Nell'America del 2021 gli americani di origine asiatica hanno paura a uscire di casa. Perché, come racconta la professoressa californiana Anita Chang, qualcuno potrebbe attaccarli per «aver portato il virus negli Stati Uniti»

Ad attirare l'attenzione planetaria sul fenomeno è stata la strage di Atlanta. Nella capitale della Georgia, il 16 marzo scorso Robert Aaron Long, 21 anni, ha ucciso a colpi di arma da fuoco otto persone, di cui sette donne. Sei delle vittime erano di origine asiatica, motivo per il quale gli investigatori hanno ipotizzato come possibile movente l'odio razziale. Dopo che l'aggressore ha negato di aver avuto una motivazione razziale, le autorità sono caute. Come riferisce la National Public Radio, in un rapporto sull'incidente del Dipartimento di polizia di Atlanta, gli agenti hanno spuntato «no» alla domanda se gli attacchi fossero un sospetto crimine d'odio. Eppure il 18 marzo la polizia ha detto che sta ancora indagando sul movente dell'aggressore.

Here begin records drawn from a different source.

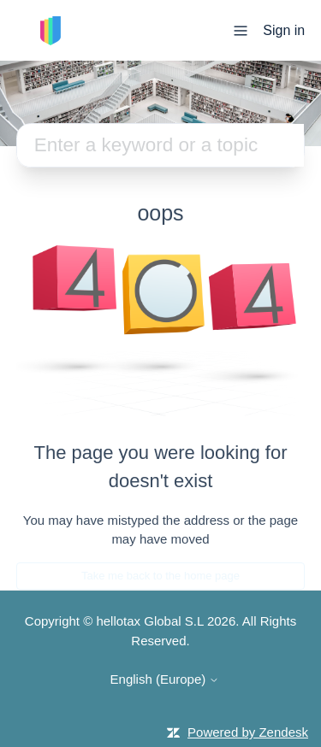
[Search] (161, 145)
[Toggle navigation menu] (240, 29)
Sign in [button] (284, 30)
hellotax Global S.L (149, 621)
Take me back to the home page (160, 575)
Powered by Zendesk (247, 732)
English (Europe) (165, 679)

Al di là delle motivazioni del killer, un fatto è certo: nell'ultimo anno, gli Stati Uniti stanno registrando un'impennata di crimini contro i singoli americani di origine asiatica, arbitrariamente accusati di «aver portato il virus negli Stati Uniti». Tanto che, il giorno dopo il massacro di Atlanta, il presidente Joe Biden ha detto: «Qualunque sia la motivazione, so che gli asio-americani sono molto preoccupati. Perché come sapete ho parlato della brutalità contro gli asio-americani negli ultimi due mesi, e penso che ciò sia molto, molto preoccupante».

Il presidente prende così sul serio la minaccia che il 19 marzo è volato ad Atlanta con la sua vice Kamala Harris. E parlando all'Emory University ha sottolineato: «Alcuni valori e convinzioni fondamentali dovrebbero unire gli americani», come «la lotta contro l'odio e il razzismo, il veleno che ha perseguitato e afflitto a lungo la nostra nazione».

Negli Stati Uniti, i crimini di odio contro gli asiatici si sono intensificati nel 2015, ma nell'ultimo anno il fenomeno è esploso. Fra insulti, minacce e aggressioni, sono stati quasi 3.800 gli «incidenti di odio» segnalati negli Stati Uniti contro gli americani di origine asiatica, l'11% dei quali attacchi fisici. A denunciarlo è Stop AAPI Hate, un'organizzazione fondata nel marzo 2020 per combattere la discriminazione durante la pandemia. Il primo gruppo etnico a denunciare questo tipo di attacchi è composto dai cinesi (42,2%), seguiti da coreani, vietnamiti e filippini. Perché, nelle menti malate degli aggressori, chiunque possa anche lontanamente sembrare un cinese è percepito come responsabile della diffusione del Covid-19.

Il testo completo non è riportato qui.